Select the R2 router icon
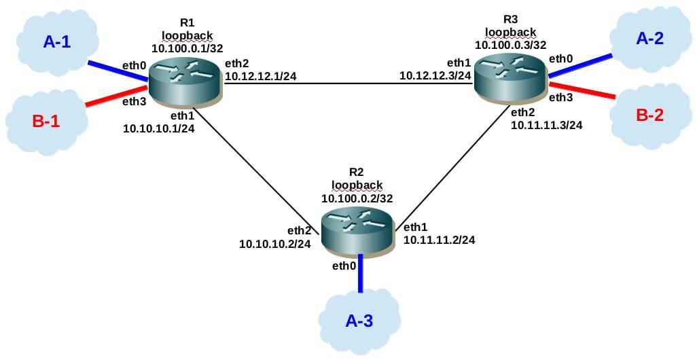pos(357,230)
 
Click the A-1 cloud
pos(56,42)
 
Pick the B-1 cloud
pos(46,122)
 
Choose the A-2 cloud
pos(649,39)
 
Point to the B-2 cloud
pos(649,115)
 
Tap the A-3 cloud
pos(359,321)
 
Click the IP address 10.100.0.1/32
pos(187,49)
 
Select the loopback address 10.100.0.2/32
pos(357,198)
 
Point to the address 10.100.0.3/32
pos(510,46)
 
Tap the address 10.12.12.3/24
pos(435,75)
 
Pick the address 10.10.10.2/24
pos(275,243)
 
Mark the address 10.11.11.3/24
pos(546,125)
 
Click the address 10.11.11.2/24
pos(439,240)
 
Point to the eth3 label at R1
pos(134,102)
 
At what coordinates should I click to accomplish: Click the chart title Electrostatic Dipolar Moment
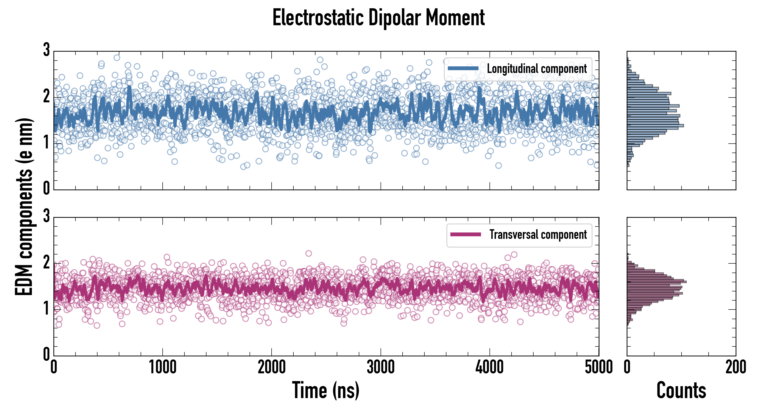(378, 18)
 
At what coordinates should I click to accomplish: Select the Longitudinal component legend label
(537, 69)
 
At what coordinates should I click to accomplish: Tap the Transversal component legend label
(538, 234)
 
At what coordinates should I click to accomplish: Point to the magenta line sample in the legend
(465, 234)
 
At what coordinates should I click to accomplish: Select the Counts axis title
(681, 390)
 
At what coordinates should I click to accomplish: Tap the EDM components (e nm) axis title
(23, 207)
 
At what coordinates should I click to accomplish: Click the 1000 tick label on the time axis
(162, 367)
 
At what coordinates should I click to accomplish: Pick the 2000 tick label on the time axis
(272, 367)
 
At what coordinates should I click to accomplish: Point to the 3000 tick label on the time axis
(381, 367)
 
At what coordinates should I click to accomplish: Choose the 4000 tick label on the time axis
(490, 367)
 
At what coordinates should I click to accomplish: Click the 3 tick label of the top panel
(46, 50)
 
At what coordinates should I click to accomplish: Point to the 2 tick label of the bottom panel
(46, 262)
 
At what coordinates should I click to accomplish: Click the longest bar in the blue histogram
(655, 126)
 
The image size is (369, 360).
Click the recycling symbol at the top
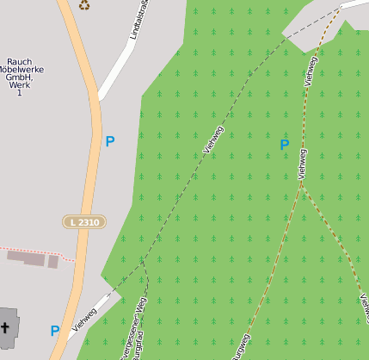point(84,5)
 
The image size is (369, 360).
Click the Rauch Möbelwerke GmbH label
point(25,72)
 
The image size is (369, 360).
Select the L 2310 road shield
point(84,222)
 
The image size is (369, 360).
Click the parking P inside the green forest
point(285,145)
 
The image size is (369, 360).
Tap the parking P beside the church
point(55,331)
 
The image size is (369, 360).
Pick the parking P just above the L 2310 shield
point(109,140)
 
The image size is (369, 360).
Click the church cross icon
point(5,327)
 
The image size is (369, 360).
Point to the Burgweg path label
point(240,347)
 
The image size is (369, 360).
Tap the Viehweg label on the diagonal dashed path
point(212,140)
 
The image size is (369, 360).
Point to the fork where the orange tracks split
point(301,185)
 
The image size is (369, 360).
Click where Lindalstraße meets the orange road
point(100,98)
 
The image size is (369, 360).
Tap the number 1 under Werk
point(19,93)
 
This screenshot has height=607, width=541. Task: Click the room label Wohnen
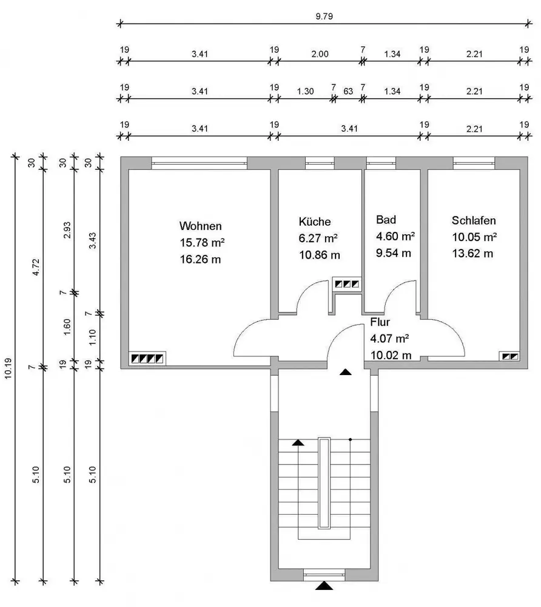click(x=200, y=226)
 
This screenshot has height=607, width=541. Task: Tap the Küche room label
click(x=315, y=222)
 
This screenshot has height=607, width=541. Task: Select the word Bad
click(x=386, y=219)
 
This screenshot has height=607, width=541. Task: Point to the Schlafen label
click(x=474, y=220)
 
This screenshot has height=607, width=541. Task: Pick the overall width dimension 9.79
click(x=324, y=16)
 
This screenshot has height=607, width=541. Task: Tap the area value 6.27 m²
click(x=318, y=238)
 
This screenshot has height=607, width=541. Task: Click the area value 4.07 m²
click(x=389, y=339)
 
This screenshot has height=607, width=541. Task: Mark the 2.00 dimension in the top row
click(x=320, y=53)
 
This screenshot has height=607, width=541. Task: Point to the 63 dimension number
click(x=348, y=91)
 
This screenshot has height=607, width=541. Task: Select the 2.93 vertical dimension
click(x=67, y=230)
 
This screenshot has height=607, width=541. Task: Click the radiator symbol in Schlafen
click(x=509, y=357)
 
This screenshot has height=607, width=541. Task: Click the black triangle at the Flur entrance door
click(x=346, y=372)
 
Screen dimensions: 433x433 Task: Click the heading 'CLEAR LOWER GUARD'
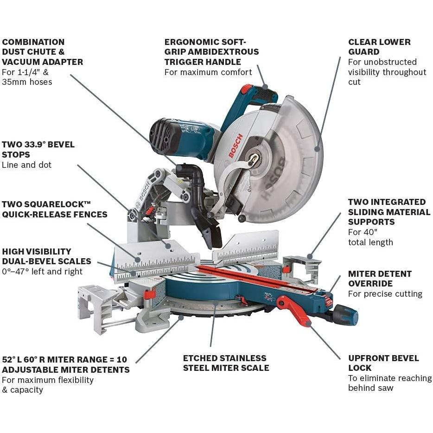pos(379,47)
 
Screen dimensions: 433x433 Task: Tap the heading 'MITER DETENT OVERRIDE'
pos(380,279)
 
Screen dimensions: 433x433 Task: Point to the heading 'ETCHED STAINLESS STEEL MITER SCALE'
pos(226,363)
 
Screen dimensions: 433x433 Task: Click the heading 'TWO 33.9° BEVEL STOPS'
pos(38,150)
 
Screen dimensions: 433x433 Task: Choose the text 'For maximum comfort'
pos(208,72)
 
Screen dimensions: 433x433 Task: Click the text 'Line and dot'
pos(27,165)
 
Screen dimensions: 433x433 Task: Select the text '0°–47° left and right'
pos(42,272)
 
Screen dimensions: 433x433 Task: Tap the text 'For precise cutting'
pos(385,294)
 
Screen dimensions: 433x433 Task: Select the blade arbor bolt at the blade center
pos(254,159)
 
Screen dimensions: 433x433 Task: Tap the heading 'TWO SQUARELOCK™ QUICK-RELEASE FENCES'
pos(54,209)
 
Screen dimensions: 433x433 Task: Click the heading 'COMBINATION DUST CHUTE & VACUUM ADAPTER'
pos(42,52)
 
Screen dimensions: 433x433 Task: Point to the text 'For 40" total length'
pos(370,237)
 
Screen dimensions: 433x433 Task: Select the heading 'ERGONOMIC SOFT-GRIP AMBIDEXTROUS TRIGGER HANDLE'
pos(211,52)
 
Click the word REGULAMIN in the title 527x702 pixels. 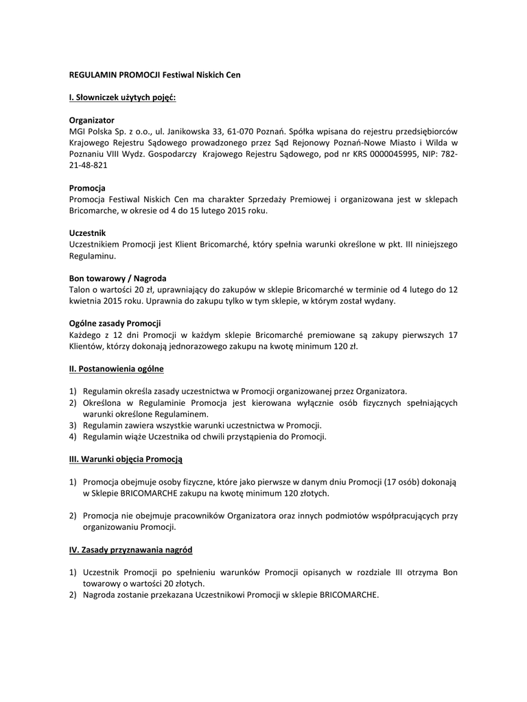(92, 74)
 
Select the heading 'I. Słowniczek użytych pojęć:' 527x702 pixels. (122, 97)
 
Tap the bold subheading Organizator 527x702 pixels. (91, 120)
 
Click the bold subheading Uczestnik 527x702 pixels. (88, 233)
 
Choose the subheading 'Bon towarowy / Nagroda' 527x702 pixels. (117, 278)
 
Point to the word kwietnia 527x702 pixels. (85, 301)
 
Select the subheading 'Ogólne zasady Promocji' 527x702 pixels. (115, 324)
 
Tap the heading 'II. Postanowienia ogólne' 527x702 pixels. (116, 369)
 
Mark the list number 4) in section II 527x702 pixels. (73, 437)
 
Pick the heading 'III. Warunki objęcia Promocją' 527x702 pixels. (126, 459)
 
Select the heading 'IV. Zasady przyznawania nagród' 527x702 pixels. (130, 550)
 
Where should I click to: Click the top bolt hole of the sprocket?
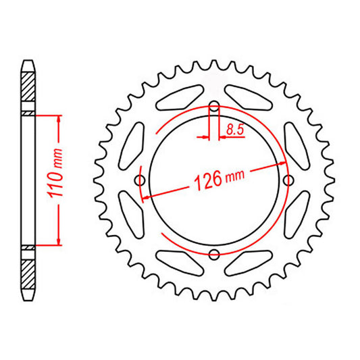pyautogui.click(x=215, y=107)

▶ [SET EXERCISE] Recast everything above from the line containing "At what coordinates should I click to accomplish: Choose" down to the line containing "point(84,5)", both included, as a Markdown table with the columns No. and Line. Number each line, skip blank lines, and leave the pictures out.

▶ [RIGHT ANSWER]
| No. | Line |
|---|---|
| 1 | At what coordinates should I click to accomplish: Choose the 4000 tick label on the time axis |
| 2 | (490, 367) |
| 3 | At what coordinates should I click to accomplish: Click the 3 tick label of the top panel |
| 4 | (46, 50) |
| 5 | At what coordinates should I click to accomplish: Point to the 2 tick label of the bottom panel |
| 6 | (46, 262) |
| 7 | At what coordinates should I click to accomplish: Click the longest bar in the blue histogram |
| 8 | (655, 126) |
| 9 | The image size is (369, 360). |
| 10 | Click the recycling symbol at the top |
| 11 | point(84,5) |